### Problem description
Taking the line with "Image resolution: width=700" as the first and the line with "is (1000, 750)." as the last, set down exactly every line in that range from the entries below, and no more.

------ Exercise input

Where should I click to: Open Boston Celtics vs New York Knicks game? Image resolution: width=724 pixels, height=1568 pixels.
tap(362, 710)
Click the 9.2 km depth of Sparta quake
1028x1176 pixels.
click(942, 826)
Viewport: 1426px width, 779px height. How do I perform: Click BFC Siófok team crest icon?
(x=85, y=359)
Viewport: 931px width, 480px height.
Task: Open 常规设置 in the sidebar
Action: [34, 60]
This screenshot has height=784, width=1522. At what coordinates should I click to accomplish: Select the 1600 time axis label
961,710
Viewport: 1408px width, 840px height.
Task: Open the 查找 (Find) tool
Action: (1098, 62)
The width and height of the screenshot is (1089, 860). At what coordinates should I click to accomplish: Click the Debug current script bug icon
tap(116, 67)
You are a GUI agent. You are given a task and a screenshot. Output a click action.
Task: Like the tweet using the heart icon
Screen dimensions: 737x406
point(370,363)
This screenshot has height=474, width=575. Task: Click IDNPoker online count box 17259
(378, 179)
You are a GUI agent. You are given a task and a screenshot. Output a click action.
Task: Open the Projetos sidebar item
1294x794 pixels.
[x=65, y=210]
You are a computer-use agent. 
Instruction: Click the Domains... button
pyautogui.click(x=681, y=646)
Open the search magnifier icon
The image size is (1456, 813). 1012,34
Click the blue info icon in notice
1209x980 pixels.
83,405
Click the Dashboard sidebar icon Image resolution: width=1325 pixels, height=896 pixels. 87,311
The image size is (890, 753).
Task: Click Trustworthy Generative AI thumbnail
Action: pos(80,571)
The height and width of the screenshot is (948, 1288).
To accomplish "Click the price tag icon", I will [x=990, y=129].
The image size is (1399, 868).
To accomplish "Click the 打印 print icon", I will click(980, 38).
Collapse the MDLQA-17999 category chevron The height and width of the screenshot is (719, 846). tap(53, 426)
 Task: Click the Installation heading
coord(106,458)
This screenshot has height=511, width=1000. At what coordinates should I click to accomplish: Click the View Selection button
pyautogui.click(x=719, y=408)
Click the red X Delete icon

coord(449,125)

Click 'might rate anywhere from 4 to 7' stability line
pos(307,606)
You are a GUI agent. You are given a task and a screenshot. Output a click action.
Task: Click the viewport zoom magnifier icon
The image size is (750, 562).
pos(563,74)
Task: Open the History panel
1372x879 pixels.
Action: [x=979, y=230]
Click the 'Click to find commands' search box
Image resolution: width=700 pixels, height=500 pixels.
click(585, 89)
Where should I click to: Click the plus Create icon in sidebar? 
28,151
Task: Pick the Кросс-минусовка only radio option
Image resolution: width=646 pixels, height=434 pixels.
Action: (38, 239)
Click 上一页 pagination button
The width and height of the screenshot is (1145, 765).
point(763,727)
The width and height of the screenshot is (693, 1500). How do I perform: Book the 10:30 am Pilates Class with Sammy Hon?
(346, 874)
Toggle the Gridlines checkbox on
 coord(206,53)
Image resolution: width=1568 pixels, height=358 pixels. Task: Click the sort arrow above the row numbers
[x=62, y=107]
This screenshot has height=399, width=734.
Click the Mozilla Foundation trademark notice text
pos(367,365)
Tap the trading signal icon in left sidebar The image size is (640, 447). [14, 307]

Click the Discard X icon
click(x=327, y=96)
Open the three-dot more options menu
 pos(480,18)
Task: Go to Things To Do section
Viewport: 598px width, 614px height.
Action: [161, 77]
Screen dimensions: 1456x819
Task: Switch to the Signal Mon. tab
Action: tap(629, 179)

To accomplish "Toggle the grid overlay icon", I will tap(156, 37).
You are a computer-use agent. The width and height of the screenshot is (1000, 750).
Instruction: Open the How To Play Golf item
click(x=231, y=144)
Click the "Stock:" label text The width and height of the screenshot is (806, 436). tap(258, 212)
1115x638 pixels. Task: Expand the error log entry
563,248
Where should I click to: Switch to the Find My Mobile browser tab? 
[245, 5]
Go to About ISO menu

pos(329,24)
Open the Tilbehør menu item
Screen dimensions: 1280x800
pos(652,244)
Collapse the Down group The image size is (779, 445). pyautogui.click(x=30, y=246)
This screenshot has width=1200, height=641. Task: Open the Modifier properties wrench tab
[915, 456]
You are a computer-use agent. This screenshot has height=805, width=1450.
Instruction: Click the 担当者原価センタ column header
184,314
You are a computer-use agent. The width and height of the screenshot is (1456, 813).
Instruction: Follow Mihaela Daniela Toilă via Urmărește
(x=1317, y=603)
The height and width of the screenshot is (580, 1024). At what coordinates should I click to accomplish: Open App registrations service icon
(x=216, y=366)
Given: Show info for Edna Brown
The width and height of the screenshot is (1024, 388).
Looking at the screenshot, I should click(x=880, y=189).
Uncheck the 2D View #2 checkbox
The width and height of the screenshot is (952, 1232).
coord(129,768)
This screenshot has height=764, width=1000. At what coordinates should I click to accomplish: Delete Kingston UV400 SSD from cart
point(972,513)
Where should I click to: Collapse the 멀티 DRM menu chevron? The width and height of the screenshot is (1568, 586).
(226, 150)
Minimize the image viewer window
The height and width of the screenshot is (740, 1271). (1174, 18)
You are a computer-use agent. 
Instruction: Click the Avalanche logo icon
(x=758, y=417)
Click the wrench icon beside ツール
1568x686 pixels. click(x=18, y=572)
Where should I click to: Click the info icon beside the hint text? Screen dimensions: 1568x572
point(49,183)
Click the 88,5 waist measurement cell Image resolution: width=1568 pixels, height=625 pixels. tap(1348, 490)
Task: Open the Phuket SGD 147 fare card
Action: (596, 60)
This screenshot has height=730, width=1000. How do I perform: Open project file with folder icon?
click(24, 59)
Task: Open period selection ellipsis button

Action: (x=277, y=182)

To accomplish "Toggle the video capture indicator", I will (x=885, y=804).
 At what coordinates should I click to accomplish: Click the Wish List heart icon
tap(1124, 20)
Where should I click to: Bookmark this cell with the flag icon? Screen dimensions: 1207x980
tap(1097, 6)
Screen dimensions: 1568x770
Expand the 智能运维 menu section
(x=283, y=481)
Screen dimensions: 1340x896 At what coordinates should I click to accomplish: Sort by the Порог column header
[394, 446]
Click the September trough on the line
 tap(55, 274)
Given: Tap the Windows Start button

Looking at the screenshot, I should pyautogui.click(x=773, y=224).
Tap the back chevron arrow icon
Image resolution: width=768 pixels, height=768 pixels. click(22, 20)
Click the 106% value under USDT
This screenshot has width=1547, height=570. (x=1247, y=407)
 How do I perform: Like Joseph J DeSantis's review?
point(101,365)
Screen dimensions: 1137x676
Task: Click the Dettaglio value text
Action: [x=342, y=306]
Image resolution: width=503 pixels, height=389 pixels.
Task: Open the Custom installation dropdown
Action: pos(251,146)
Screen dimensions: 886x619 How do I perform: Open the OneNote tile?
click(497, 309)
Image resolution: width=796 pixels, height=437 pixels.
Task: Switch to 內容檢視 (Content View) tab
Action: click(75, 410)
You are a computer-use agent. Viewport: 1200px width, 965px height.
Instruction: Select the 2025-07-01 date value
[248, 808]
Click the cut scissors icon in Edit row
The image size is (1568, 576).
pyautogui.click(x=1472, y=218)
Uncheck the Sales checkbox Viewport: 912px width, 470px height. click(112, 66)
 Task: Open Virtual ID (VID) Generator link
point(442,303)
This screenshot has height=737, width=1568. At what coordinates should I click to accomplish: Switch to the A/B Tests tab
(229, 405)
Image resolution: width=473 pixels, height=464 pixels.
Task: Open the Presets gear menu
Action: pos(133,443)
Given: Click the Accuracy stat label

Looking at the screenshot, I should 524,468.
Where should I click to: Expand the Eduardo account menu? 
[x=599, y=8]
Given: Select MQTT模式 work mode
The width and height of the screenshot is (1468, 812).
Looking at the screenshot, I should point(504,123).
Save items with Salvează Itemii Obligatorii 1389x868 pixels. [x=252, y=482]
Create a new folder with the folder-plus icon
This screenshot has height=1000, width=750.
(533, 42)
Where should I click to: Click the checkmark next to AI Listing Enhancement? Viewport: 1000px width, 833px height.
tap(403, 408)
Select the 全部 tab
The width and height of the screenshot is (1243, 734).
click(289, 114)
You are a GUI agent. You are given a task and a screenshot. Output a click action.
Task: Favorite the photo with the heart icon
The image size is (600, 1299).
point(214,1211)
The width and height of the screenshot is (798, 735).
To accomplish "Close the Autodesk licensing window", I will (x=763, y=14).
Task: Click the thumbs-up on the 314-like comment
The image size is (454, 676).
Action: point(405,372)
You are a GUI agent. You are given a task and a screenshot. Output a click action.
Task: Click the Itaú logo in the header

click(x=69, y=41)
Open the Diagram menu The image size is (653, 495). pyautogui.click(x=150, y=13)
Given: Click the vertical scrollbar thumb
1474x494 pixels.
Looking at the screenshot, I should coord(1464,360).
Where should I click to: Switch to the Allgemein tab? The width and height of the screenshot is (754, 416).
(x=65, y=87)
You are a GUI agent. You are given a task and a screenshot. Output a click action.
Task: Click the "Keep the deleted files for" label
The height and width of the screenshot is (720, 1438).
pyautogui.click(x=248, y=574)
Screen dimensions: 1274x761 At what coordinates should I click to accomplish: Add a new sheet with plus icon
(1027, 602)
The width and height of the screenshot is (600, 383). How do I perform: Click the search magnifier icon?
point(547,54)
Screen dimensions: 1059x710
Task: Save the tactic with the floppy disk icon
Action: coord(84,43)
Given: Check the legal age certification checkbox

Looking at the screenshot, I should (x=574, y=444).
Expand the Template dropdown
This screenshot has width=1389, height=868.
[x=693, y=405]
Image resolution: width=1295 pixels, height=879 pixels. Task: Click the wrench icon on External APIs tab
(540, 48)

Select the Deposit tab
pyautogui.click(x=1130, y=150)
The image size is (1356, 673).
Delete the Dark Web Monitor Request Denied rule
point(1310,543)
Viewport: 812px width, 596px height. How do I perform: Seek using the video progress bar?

------------

### Answer section
Image resolution: width=700 pixels, height=500 pixels.
click(585, 89)
Where should I click to: Click the plus Create icon in sidebar? 
28,151
Task: Pick the Кросс-минусовка only radio option
Image resolution: width=646 pixels, height=434 pixels.
Action: (38, 239)
Click 上一页 pagination button
The width and height of the screenshot is (1145, 765).
point(763,727)
The width and height of the screenshot is (693, 1500). How do I perform: Book the 10:30 am Pilates Class with Sammy Hon?
(346, 874)
Toggle the Gridlines checkbox on
 coord(206,53)
Image resolution: width=1568 pixels, height=358 pixels. Task: Click the sort arrow above the row numbers
[x=62, y=107]
This screenshot has height=399, width=734.
Click the Mozilla Foundation trademark notice text
pos(367,365)
Tap the trading signal icon in left sidebar The image size is (640, 447). [14, 307]

Click the Discard X icon
click(x=327, y=96)
Open the three-dot more options menu
 pos(480,18)
Task: Go to Things To Do section
Viewport: 598px width, 614px height.
Action: [161, 77]
Screen dimensions: 1456x819
Task: Switch to the Signal Mon. tab
Action: tap(629, 179)

To accomplish "Toggle the grid overlay icon", I will tap(156, 37).
You are a computer-use agent. The width and height of the screenshot is (1000, 750).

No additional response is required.